Long files don’t embed well as a single vector — the model has limited context, and one giant vector blurs together too many concepts. The chunker splits text into focused, retrieval-friendly pieces.

graph TB
    INPUT[file content + rel_path] --> EXT{file extension?}
    EXT -->|.py .ts .go .rs .java<br/>.php .rb .swift .sh ...| CODE[Chonkie CodeChunker<br/>tree-sitter AST boundaries]
    EXT -->|.md .txt .rst| PROSE[Chonkie SemanticChunker<br/>topic-shift detection]
    EXT -->|other| LEGACY[regex boundary fallback]

    CODE --> OVERLAP[apply sliding overlap<br/>tail of prev → head of next]
    PROSE --> OVERLAP
    LEGACY --> OVERLAP

    OVERLAP --> CAP[enforce HARD_MAX<br/>cut at line boundary]
    CAP --> WRAP["prefix '[rel_path]\n'<br/>so embedding sees source"]
    WRAP --> OUT[(chunks<br/>typed for downstream)]

    style CODE fill:#0d1117,stroke:#f472b6,color:#fff
    style PROSE fill:#0d1117,stroke:#a78bfa,color:#fff
    style LEGACY fill:#0d1117,stroke:#666,color:#fff

Chonkie hybrid dispatch in chunker.py:

CodeChunker — tree-sitter parses the file into an AST and splits at function/class/method boundaries.
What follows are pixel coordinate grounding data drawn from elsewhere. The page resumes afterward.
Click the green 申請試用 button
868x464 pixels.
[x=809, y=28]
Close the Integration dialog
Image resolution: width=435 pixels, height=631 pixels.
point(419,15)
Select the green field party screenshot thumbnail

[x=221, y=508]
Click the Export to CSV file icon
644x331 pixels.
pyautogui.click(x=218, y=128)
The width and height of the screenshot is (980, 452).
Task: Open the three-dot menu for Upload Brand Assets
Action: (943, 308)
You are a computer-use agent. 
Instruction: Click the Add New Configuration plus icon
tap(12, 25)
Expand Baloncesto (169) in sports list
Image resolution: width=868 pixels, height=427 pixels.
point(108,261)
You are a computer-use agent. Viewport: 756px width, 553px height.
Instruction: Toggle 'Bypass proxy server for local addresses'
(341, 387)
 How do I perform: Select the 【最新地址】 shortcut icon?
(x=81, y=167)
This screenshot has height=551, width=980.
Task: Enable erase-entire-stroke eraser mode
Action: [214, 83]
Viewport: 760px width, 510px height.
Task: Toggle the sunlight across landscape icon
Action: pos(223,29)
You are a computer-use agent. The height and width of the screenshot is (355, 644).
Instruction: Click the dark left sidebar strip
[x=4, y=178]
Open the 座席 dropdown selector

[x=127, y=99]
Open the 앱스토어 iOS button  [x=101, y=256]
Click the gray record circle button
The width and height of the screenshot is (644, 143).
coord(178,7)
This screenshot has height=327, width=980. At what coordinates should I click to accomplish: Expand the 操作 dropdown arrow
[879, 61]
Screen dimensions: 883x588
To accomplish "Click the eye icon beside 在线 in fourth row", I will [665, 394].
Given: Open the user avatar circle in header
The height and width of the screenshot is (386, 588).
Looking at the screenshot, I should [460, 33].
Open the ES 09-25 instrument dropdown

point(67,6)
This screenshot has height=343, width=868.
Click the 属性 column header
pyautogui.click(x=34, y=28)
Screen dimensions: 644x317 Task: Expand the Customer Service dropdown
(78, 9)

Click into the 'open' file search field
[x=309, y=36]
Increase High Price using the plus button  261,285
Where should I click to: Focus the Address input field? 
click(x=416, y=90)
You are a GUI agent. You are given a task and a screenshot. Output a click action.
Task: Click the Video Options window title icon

Language-aware (Python, TypeScript, Go, Rust, Java, PHP, Ruby, Swift, C/C++, etc.) so it never cuts mid-function.
SemanticChunker — embeds sentences with a tiny Model2Vec static embedder, computes cosine similarity over a sliding window, and splits where similarity drops below chunker.semantic_threshold (default 0.5). Lower = sharper splits / more chunks, higher = fewer, broader chunks. Dynamic chunk size: a coherent topic stays together; a topic shift triggers a split.
Sliding overlap — IMPRINT_CHUNK_OVERLAP=400 chars from the tail of each chunk prepended to the next. Preserves boundary context so retrieval doesn’t miss signal sitting right at a split.
Semantic subsplit for code — oversized code chunks (>8000 chars) get secondary topic-shift splitting via SemanticChunker. Small focused functions stay whole; large functions split where the logic changes.

Knob	Default	Effect
`IMPRINT_CHUNK_SIZE_CODE`	4000 chars	Soft target for code (semantic subsplit above 2×)
`IMPRINT_CHUNK_SIZE_PROSE`	6000 chars	Soft target for prose (topic-shift is primary boundary)
`IMPRINT_CHUNK_HARD_MAX`	8000 chars	Absolute cap (~2k tokens, fits within 2048 token context)
`IMPRINT_CHUNK_OVERLAP`	400 chars	Sliding window between chunks

Full setting names for persistence via imprint config set: chunker.size_code, chunker.size_prose, chunker.hard_max, chunker.overlap, chunker.semantic_threshold. See configuration.md.